For past reports & submissions login to member resources
Planning ACT REVIEW
In September 2012, UDIA NSW released its submission to the NSW Government, 'Making It Happen' - UDIA NSW Response to the Planning Green Paper.
The Green Paper shows the Government is heading in the right direction by strengthening the role of strategic planning for future growth. The paper contains a raft of positive recommendations to ensure the success of the future system.
However, we have identified key areas where there is insufficient detail, internal contradictions, and absence of solutions.
To address these issues, UDIA NSW undertook the following hallmark research projects to assist in proposing initiatives that fill in the gaps in the Green Paper:
- We have engaged leading market research firm Crosby Textor to conduct focus groups in inner Sydney and outer south west Sydney to advise on community attitudes towards growth, development, infrastructure provision, and community engagement in the current and future NSW planning system;
- We have engaged leading member developers to test the principles of the Green Paper against real-life examples of different developments, to establish the practicality and viability of the paper’s recommendations; and
- We have brought together the ideas of leading developers and financiers to create a simple, sustainable and affordable system for financing local and State infrastructure.
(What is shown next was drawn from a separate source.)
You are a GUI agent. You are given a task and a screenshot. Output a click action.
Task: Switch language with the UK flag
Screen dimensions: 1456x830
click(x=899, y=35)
More than 250 of the industry’s leading developers and practitioners have been directly involved in the preparation of UDIA NSW’s response to the Green Paper. The paper is arranged in four sections that we see are vital to the success of the new
system.
They are:
1. Making plans
2. A new way of engaging
3. Infrastructure funding
4. Delivering a new planning system
Download UDIA NSW response to the Planning Green Paper
Strata Scheme Law Review
In December 2011, the New South Wales Government announced the review of the State’s strata and community title laws, with a view to commencing the review in 2012. As part of the initial consultation process, the Government set up a forum where owners and occupiers of strata developments as well as industry stakeholders could post their concerns and potential reforms.
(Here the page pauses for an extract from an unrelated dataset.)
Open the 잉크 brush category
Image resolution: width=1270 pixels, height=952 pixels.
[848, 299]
UDIA NSW believes new strata scheme laws should be governed by some core principles. These include that all newly-created strata schemes allow those schemes to be dissolved with a majority vote with a threshold that represents the collective will of the owners. Existing schemes should be allowed to “opt in” to the new laws, via a majority vote of strata owners. Protections for dissenters must be enshrined in law to ensure the scheme dissolution process is carried to the letter and that there are rights of appeal to an independent authority on issues such as fair and reasonable compensation.
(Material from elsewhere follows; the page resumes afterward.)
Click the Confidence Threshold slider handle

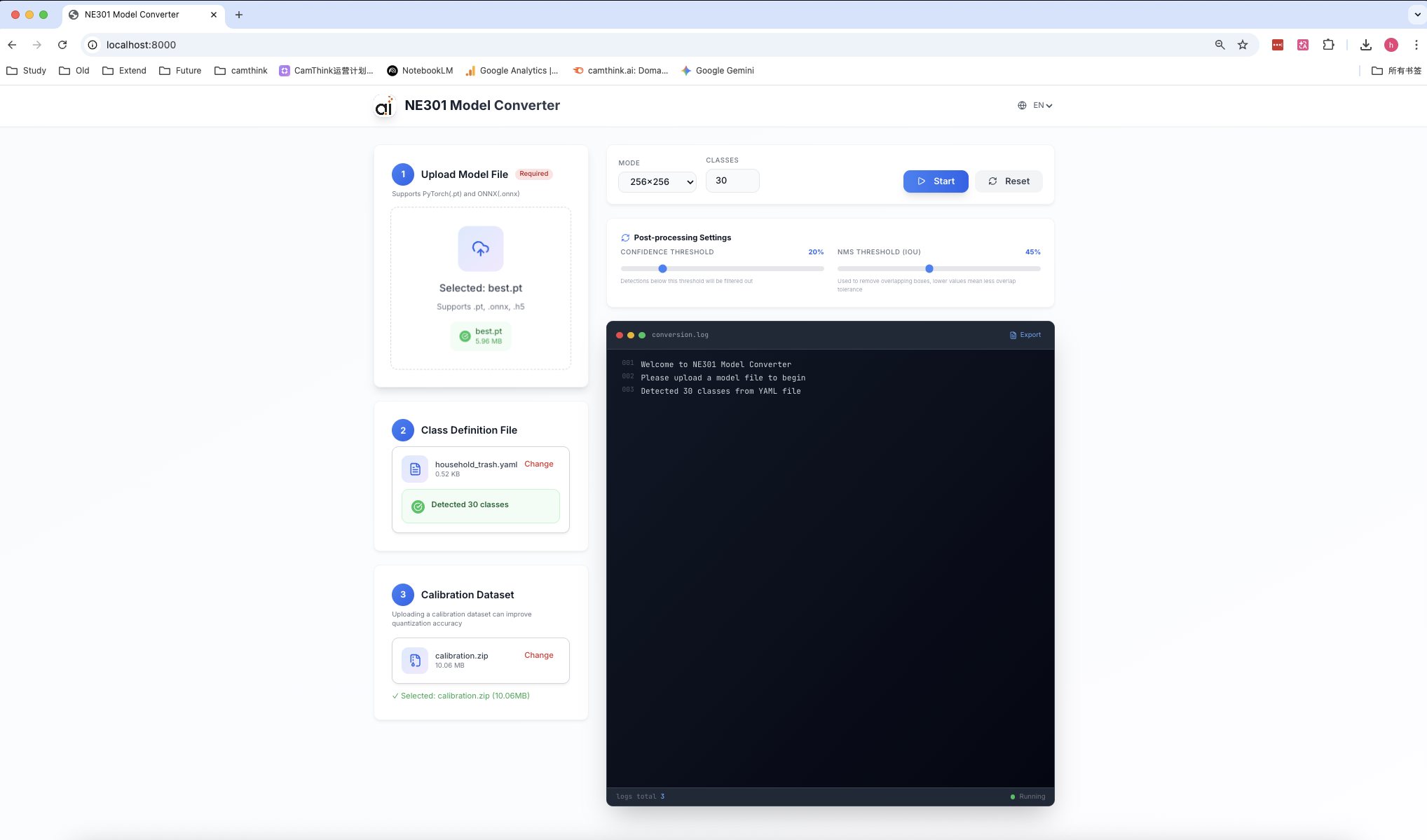click(662, 268)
Special Infrastructure Contribution Submission
UDIA NSW has made its submission to the Special Infrastructure Contribution (SIC) Review. The submission asks the State Government to commit to the creation of a permanent funding source that can adequately resource the rising cost of local infrastructure for new housing.
The submission recommends several changes to the developer levy framework that will ensure that the delivery of infrastructure is transparent, economical, efficient and fair.
SIC Review submission
NSW Long Term Transport Master Plan
UDIA NSW has lodged its submission in response to the Long Term Transport Master Plan discussion paper.
UDIA NSW believes that the following guiding objectives should form the basis of the Master Plan:
- Improved integration of transport planning and investment processes that provide certainty;
- Provision of transport infrastructure focused on Growth Areas in order to shape travel patterns as new urban areas grow;
- Government to take a lead role in unlocking fragmented land areas through investment in infrastructure;
- Encouragement for the use of existing infrastructure through Government-led urban renewal that focuses on development of non-critical or surplus government land;
- Encouragment for a genuinely multi-modal approach that allows for the provision of a variety of transport alternatives; and
- Encouragement for a more efficient and contemporary management of existing infrastructure and services.